• **TEXT PASSAGE**:
((

3. Acquired elements relating to the financial capacity of the main shareholders to meet the resources required for the financial restructuring

With reference to the financial capacity of the main shareholders to meet the requests envisaged under the capital increase, FSI Investimenti S.p.A. and Polaris Capital Management have repeatedly expressed, although preliminarily and subject to the reaching of a definitive agreement with the financing banks, their willingness to subscribe their pre-emptive rights, as well as any additional unexercised portion up to a maximum amount equal to Euro 38.9 million each.

In particular, the position of FSI Investimenti S.p.A. was reflected in the communication sent by the latter to the Company on date hereof whereby FSI, following the statements already made in the previous communication to the Company as well as the discussions with the financing banks, confirmed its intention to submit to its board of directors, as well as the other competent bodies of its group, the possible subscription of a portion up to Euro 38.9 million of the expected capital increase. The communication is based on the assumption that such scheme of financial restructuring is accepted by both the shareholder Polaris Capital Management and the financing banks.

The shareholder Trevi Holding SE has repeatedly expressed the intention to subscribe the proposed capital increase and, in order to further explore the discussions with the financing banks and other relevant shareholders, it has recently declared that it is working to identify an investor that support its participation.

2. Evaluations of the directors on (i) the operational and financial risks deriving from the failure to complete the abovementioned transaction within the expiry date of the standstill signed with the financing banks and (ii) the activities to be carried out in this regard.

Also referred to what has been illustrated in paragraph 1 above, the Company hereby specify that it has continued the discussions with the financing banks and on the basis of the same, it believes reasonable to foresee that, if the agreement will be reached in relation to the capital strengthening and to the debt restructuring transaction, the formal expiry of the standstill agreement will not expose the Company to any significant risk towards the banks part of the standstill. In any case, as part of the formal requests that will be submitted to the competent bodies of the banks, the extension of the effectiveness of the standstill agreement until the homologation of the restructuring agreement will be included, as well as the request for maintenance of the credit lines needed for the financial support of the Company.

3. Analysis carried out in order to verify the possible occurrence of the conditions set forth under Articles 2446 o 2447 of the Italian Civil Code and relevant outcomes.

The Company constantly monitored the situation of its net equity. As a result of the acceptance of the binding offer submitted by MEIL Group concerning the dismissal of the Group companies active in the Oil&Gas sector, the Company deems that the effect set forth under Article 2447 of the Italian Civil Code have occurred. In this regard, the Board of Directors resolved, as already mentioned, to reconvene itself on 19 December 2018 in order to adopt the necessary resolutions to cover the losses, and requested to the delegated bodies to draft the reference financial statements.

))

• **DATASET EXCERPTS**:
((

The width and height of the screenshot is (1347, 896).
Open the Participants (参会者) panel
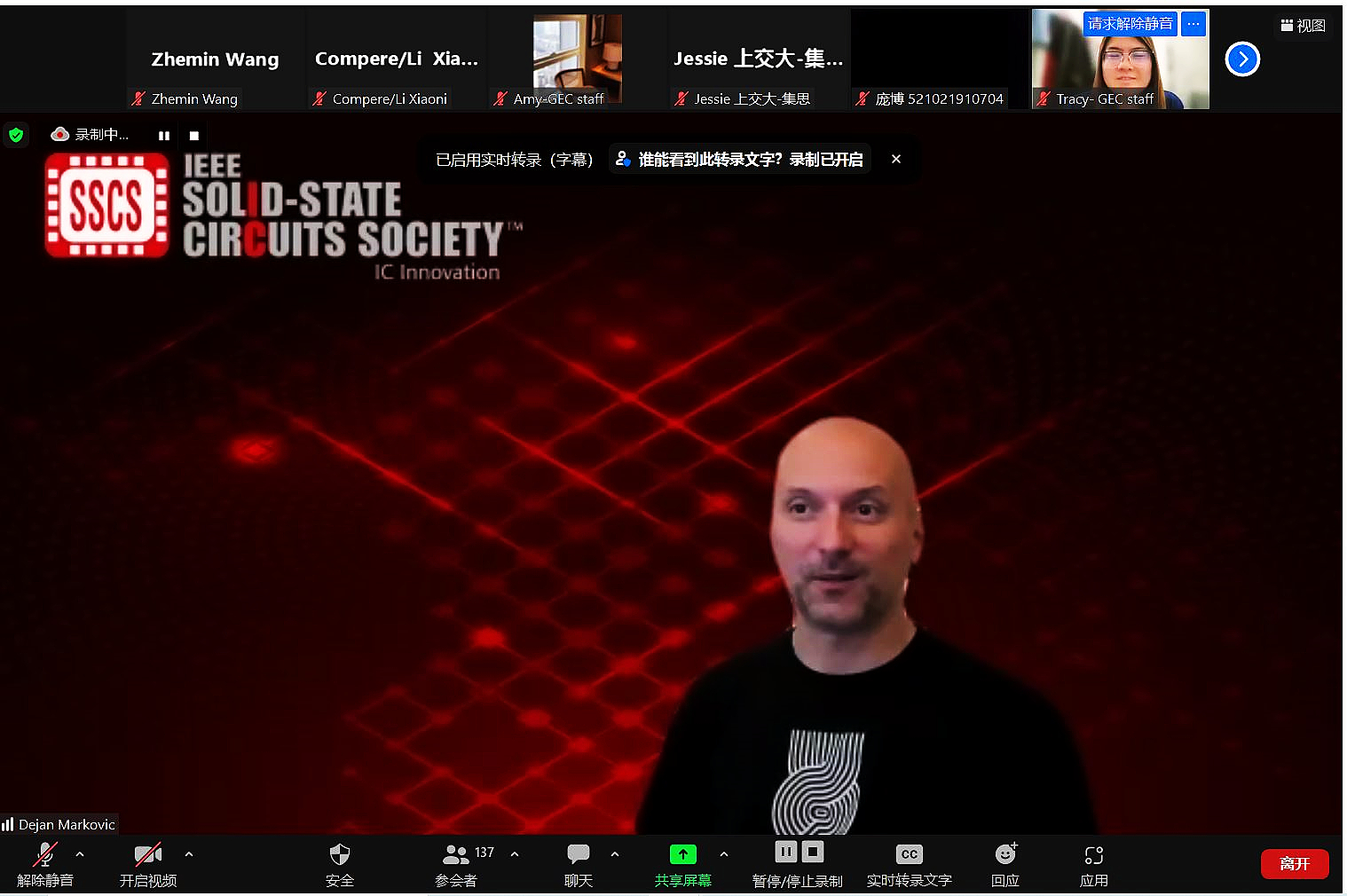(x=456, y=854)
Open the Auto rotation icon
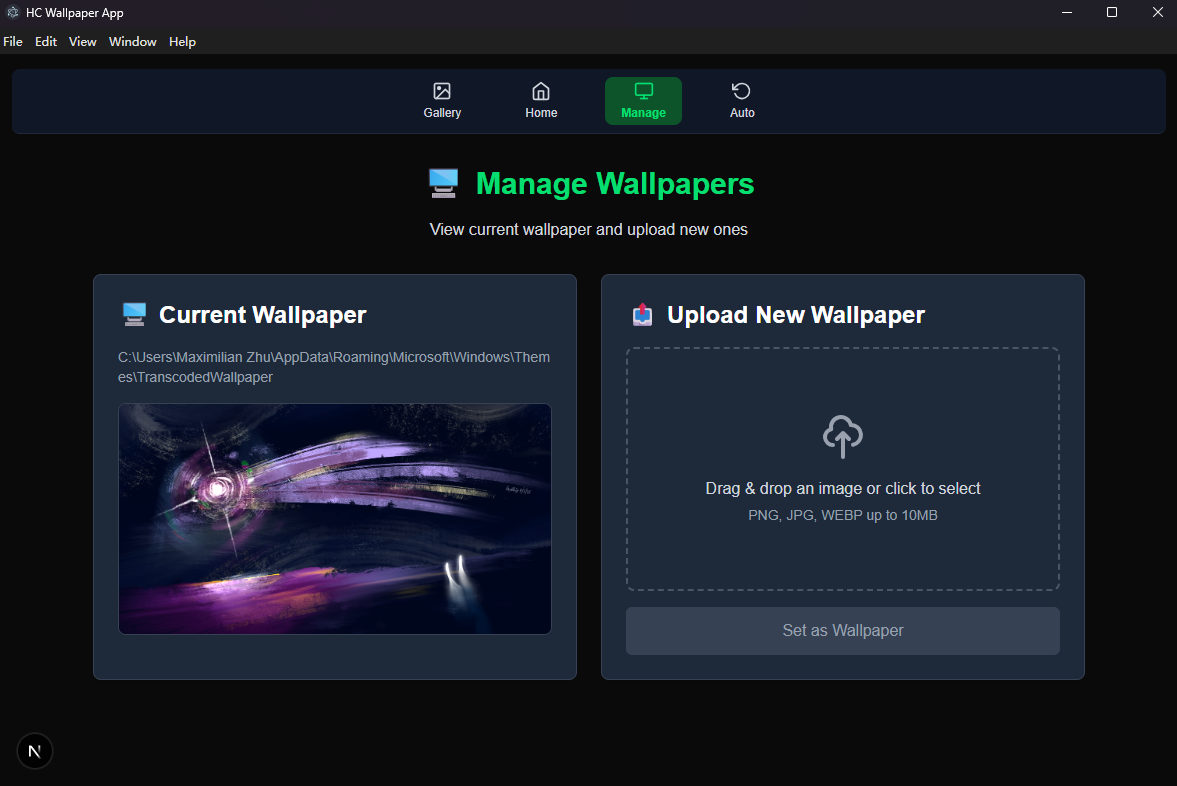Screen dimensions: 1177x786 click(x=742, y=90)
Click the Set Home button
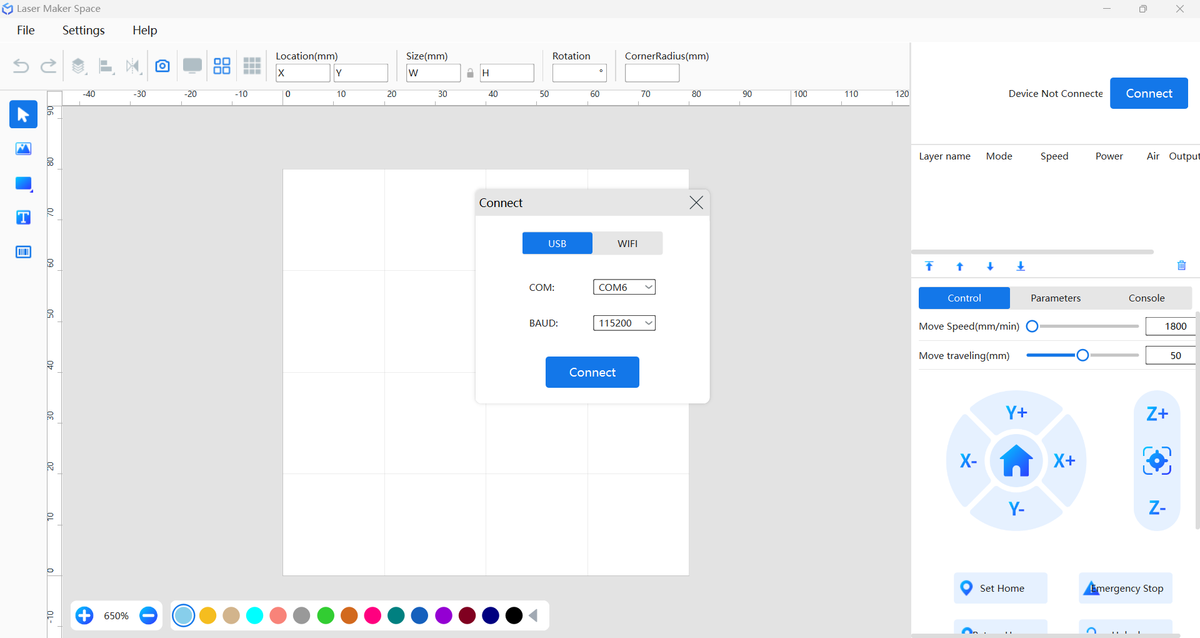Viewport: 1200px width, 638px height. tap(1001, 588)
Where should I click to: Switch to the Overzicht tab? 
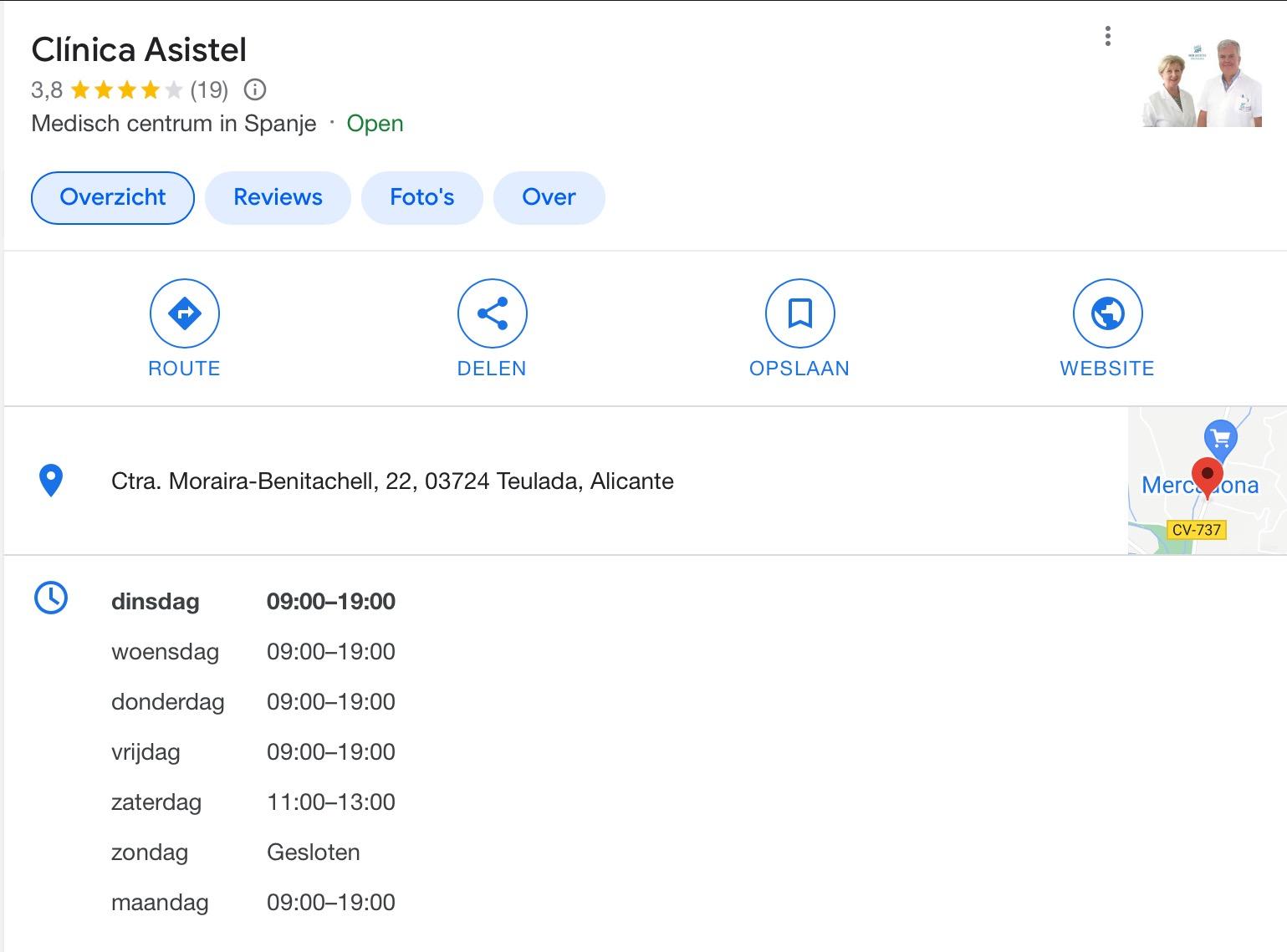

))

• **TASK INSTRUCTIONS**:
**1.** From the restructuring disclosure, quote the passage that begins at the words "3. Analysis carried" and ends after the words "and relevant outcomes.".
**2.** Write the next part of the restructuring disclosure, beginning right after its final sentence.

• **ANSWERS**:
**1.**
3. Analysis carried out in order to verify the possible occurrence of the conditions set forth under Articles 2446 o 2447 of the Italian Civil Code and relevant outcomes.

**2.**
4. Timing for the approval of the financial reports pursuant to Article 154-ter of the Legislative Decree No. 58/98

The Company specifies that the timing for the approval of the financial reports will be more precisely indicated once the capital strengthening and debt restructuring transaction will have been defined, based on the approval of the 2018-2022 industrial plan, in relation to which, as already mentioned, the Board of Directors has been reconvened for 19 December 2018. In light of the above, the Company believes that such reports may be approved (on the assumption of going concern basis) according to the same timelines envisaged for the execution and the filing of the final debt restructuring agreement, on which the Board of Directors will provide more details at the end of the next Board meeting.

***

Observations of the Board of Statutory Auditors

The Board of Statutory Auditors constantly monitored that the Board of Directors carried out actions aimed at preserving the going concern, including through the exercise of the authorization received from the extraordinary meeting pursuant to Article 2443 of the Italian Civil Code. The Statutory Auditors agreed on the need to reconvene the Board of Directors in accordance with the timing indicated, in order to resolve upon the approval of the capital strengthening and the industrial plan, also for the purposes of prepare the impairment test and the draft financial statements. Regarding the occurrence of the conditions set out in Article 2447 of the Italian Civil Code, the Board of Statutory Auditors will continue to monitor compliance with the duties provided of the Company under Italian law.

***

Without prejudice to what has been mentioned in letter a) in the second part of the press release, the C.F.O., Marco Andreasi, in his position as the Director responsible for drawing up the Company's accounting statements, hereby declares, pursuant to Article 154-bis, paragraph 2 of the Consolidated Law on Finance, that the information contained in this press release accurately represents the figures contained in the Company's accounting records.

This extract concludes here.